At UM, we have successfully established human colon organoids to investigate drug-induced mechanisms of toxicity. Our drug treated “mini-gut” model provided an abundance of good quality data, including functional and morphology assays, image analysis, transcriptomics and metabolomics. This data can now be integrated computationally by TransQST partners to evaluate mechanisms of GI toxicity induced by different classes of compounds. We have extensively investigated the chemotherapeutics 5-FU, doxorubicin and gefitinib (tyrosine kinase inhibitor). We also led the establishment of a 3D co-culture combining colon organoids and macrophages, in order to study inflammation-associated drug toxicity. We were able to expose the co-culture to a few compounds, namely LPS, doxorubicin and ibuprofen (a NSAID). The results with the co-culture were promising. LPS and doxorubicin stimulated the production of cytokines in the co-culture, and the addition of ibuprofen, being an anti-inflammatory, decreased the levels of cytokines in the supernatant. We concluded that we have developed a novel co-culture system combining colon organoids and intestinal macrophages in the context of TransQST goals. Future studies on longer-term co-culture system and test different compounds are being planned.

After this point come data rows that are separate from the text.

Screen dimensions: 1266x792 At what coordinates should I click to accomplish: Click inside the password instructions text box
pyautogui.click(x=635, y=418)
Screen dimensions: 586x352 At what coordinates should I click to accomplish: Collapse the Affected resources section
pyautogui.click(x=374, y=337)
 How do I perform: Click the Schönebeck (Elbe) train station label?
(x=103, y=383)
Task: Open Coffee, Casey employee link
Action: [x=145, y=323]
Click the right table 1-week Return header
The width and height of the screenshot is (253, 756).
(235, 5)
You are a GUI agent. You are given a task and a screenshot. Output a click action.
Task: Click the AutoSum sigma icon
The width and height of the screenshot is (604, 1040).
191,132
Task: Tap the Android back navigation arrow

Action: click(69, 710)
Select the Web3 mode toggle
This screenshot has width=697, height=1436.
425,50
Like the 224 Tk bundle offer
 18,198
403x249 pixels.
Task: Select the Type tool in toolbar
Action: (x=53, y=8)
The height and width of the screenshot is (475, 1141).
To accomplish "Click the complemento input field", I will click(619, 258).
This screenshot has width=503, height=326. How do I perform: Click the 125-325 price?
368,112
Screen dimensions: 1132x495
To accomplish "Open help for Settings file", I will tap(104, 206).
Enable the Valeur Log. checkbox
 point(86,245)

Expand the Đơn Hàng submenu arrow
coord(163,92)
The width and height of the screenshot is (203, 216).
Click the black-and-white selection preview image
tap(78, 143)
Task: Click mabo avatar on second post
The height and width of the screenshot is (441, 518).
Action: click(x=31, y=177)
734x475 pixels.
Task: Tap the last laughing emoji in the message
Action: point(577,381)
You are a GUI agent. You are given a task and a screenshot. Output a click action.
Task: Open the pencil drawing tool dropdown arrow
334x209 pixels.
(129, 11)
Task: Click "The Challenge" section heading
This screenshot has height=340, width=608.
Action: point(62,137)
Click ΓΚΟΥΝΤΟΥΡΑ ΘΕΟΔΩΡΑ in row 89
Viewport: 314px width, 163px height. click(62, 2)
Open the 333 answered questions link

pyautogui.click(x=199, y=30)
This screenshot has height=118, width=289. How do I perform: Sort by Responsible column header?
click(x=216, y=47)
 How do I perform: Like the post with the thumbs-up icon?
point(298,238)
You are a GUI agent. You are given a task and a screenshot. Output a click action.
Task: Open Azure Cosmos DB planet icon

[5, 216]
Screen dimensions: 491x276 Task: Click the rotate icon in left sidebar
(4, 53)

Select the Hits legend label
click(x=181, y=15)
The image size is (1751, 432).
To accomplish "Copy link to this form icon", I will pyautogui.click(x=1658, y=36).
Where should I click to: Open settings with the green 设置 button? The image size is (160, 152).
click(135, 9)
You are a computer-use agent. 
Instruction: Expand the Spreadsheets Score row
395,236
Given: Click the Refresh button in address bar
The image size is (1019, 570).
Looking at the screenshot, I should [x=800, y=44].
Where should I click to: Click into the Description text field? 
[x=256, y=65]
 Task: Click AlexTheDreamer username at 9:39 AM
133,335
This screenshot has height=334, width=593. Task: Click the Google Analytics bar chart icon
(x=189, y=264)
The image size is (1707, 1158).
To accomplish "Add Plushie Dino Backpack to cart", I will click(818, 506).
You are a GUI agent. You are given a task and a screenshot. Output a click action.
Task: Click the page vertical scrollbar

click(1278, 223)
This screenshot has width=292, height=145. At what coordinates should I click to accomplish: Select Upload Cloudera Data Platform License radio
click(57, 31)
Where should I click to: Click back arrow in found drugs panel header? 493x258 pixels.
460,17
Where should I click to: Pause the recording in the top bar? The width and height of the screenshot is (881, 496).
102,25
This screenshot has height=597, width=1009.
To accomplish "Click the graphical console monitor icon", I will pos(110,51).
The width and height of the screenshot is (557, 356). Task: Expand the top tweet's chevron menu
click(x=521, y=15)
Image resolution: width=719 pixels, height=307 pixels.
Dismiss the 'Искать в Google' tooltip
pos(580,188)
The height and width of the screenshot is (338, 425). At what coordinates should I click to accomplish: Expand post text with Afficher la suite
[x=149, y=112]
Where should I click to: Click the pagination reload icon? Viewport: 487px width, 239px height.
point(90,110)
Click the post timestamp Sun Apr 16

Finally, we were also responsible for a human intervention study with cancer patients taking a monotherapy with capecitabine (5-FU). One of the main goals was to compare the patients responses with those of colon organoids exposed to 5-FU. Some overlapping in biological processes and gene markers was observed. Taken all together, findings from this study will help future drug design and screening studies particularly on deciding which is the most suitable and translatable preclinical model to predict more accurately all human risks.
Several publications led by the UM team as a result of our work and collaborations have been already published in leading international scientific journals.
The biggest challenges were the delays caused by Covid-19. The lab work had to be interrupted which caused delays in generating data. It also affected greatly the human intervention study, as we could not recruit any patients during the pandemic. Nevertheless, we were able to overcome these challenges and generate good quality and insightful results on drug-induced intestinal toxicity.
Which TransQST outcomes would you highlight and why?
We would like to highlight the advanced in vitro models (organoids) and experimental designs that were established during this project. Likewise, the in silico tools that were developed successfully thanks to the efforts and collaboration of many researchers/institutions. Together, we were able to create alternative models that can provide insight into drug toxicity and improve assessment of drug safety profiles, which are aligned with the project goals. Moreover, the TransQST was successful in the many collaborations that took part in the project, particularly those between academia and pharma companies, bringing them closer.
In your view, what is the main contribution of TransQST in the field?
It was clear from the start of TransQST that in comparison to other organs, less progress had been made on human-relevant prediction of drug-induced GI toxicity and that large data gaps were evident. Our work on the advanced human organoid models resulted in the generation of new data on GI toxicity. In addition, new data were also generated for both in vitro and in vivo rodent models. The data generated, including transcriptomic and metabolomics and phenotypic responses allowed for cross-compounds and cross-species comparisons that were not available before, i.e. translational analyses could be conducted. Furthermore, we integrated the omics data in multi scale models for GI toxicity. In fact, we believe that the greatest advances of predictive models that can be used by pharma partners in drug development were made for GI toxicity. Currently, discussions with regulators are ongoing on how to advance the predictive models on GI toxicity for the next generation of risk assessment procedures.